- **The problem**
The data should be duplicated exactly, with every word kept as it is.

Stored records
-=-=-=-=-

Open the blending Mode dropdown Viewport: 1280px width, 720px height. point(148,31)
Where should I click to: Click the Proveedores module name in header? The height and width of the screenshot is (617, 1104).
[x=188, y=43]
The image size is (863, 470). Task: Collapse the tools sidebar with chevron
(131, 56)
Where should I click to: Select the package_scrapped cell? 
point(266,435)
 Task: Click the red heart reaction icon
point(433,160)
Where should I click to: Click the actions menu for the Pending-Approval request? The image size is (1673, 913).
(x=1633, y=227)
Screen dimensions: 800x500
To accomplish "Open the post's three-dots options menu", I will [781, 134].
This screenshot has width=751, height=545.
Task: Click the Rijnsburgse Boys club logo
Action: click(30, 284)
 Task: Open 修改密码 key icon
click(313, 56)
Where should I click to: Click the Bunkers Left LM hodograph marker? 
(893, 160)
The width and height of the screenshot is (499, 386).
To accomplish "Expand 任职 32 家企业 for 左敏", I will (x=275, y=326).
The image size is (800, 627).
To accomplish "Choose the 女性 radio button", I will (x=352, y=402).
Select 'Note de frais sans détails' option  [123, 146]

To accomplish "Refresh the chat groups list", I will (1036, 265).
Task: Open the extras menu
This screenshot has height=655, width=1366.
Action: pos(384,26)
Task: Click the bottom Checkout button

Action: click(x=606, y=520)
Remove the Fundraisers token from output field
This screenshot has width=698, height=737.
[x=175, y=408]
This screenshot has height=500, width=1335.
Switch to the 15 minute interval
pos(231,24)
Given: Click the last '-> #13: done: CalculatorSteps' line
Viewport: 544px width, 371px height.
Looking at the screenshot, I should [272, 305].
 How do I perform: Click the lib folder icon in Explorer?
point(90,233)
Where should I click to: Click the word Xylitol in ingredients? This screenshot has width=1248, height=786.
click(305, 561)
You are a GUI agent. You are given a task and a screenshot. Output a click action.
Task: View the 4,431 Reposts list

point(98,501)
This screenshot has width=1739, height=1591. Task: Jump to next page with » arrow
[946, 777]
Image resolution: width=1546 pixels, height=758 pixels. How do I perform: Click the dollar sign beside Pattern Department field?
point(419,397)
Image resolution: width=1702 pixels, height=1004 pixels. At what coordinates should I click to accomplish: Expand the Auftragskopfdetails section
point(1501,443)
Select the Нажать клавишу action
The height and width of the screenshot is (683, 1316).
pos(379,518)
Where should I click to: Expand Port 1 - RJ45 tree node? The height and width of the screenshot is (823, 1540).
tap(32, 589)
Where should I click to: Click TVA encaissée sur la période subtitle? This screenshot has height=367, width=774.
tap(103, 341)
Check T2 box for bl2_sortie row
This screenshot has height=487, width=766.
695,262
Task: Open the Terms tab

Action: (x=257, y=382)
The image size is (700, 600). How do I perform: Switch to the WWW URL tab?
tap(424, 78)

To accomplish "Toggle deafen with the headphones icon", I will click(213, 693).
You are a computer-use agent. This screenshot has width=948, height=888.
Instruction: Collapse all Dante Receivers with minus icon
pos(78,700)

-=-=-=-=-

- **Problem solution**
Open the blending Mode dropdown Viewport: 1280px width, 720px height. point(148,31)
Where should I click to: Click the Proveedores module name in header? The height and width of the screenshot is (617, 1104).
[x=188, y=43]
The image size is (863, 470). Task: Collapse the tools sidebar with chevron
(131, 56)
Where should I click to: Select the package_scrapped cell? 
point(266,435)
 Task: Click the red heart reaction icon
point(433,160)
Where should I click to: Click the actions menu for the Pending-Approval request? The image size is (1673, 913).
(x=1633, y=227)
Screen dimensions: 800x500
To accomplish "Open the post's three-dots options menu", I will [781, 134].
This screenshot has width=751, height=545.
Task: Click the Rijnsburgse Boys club logo
Action: click(30, 284)
 Task: Open 修改密码 key icon
click(313, 56)
Where should I click to: Click the Bunkers Left LM hodograph marker? 
(893, 160)
The width and height of the screenshot is (499, 386).
To accomplish "Expand 任职 32 家企业 for 左敏", I will (x=275, y=326).
The image size is (800, 627).
To accomplish "Choose the 女性 radio button", I will (x=352, y=402).
Select 'Note de frais sans détails' option  [123, 146]

To accomplish "Refresh the chat groups list", I will (1036, 265).
Task: Open the extras menu
This screenshot has height=655, width=1366.
Action: pos(384,26)
Task: Click the bottom Checkout button

Action: click(x=606, y=520)
Remove the Fundraisers token from output field
This screenshot has width=698, height=737.
[x=175, y=408]
This screenshot has height=500, width=1335.
Switch to the 15 minute interval
pos(231,24)
Given: Click the last '-> #13: done: CalculatorSteps' line
Viewport: 544px width, 371px height.
Looking at the screenshot, I should [272, 305].
 How do I perform: Click the lib folder icon in Explorer?
point(90,233)
Where should I click to: Click the word Xylitol in ingredients? This screenshot has width=1248, height=786.
click(305, 561)
You are a GUI agent. You are given a task and a screenshot. Output a click action.
Task: View the 4,431 Reposts list

point(98,501)
This screenshot has width=1739, height=1591. Task: Jump to next page with » arrow
[946, 777]
Image resolution: width=1546 pixels, height=758 pixels. How do I perform: Click the dollar sign beside Pattern Department field?
point(419,397)
Image resolution: width=1702 pixels, height=1004 pixels. At what coordinates should I click to accomplish: Expand the Auftragskopfdetails section
point(1501,443)
Select the Нажать клавишу action
The height and width of the screenshot is (683, 1316).
pos(379,518)
Where should I click to: Expand Port 1 - RJ45 tree node? The height and width of the screenshot is (823, 1540).
tap(32, 589)
Where should I click to: Click TVA encaissée sur la période subtitle? This screenshot has height=367, width=774.
tap(103, 341)
Check T2 box for bl2_sortie row
This screenshot has height=487, width=766.
695,262
Task: Open the Terms tab

Action: (x=257, y=382)
The image size is (700, 600). How do I perform: Switch to the WWW URL tab?
tap(424, 78)

To accomplish "Toggle deafen with the headphones icon", I will click(213, 693).
You are a computer-use agent. This screenshot has width=948, height=888.
Instruction: Collapse all Dante Receivers with minus icon
pos(78,700)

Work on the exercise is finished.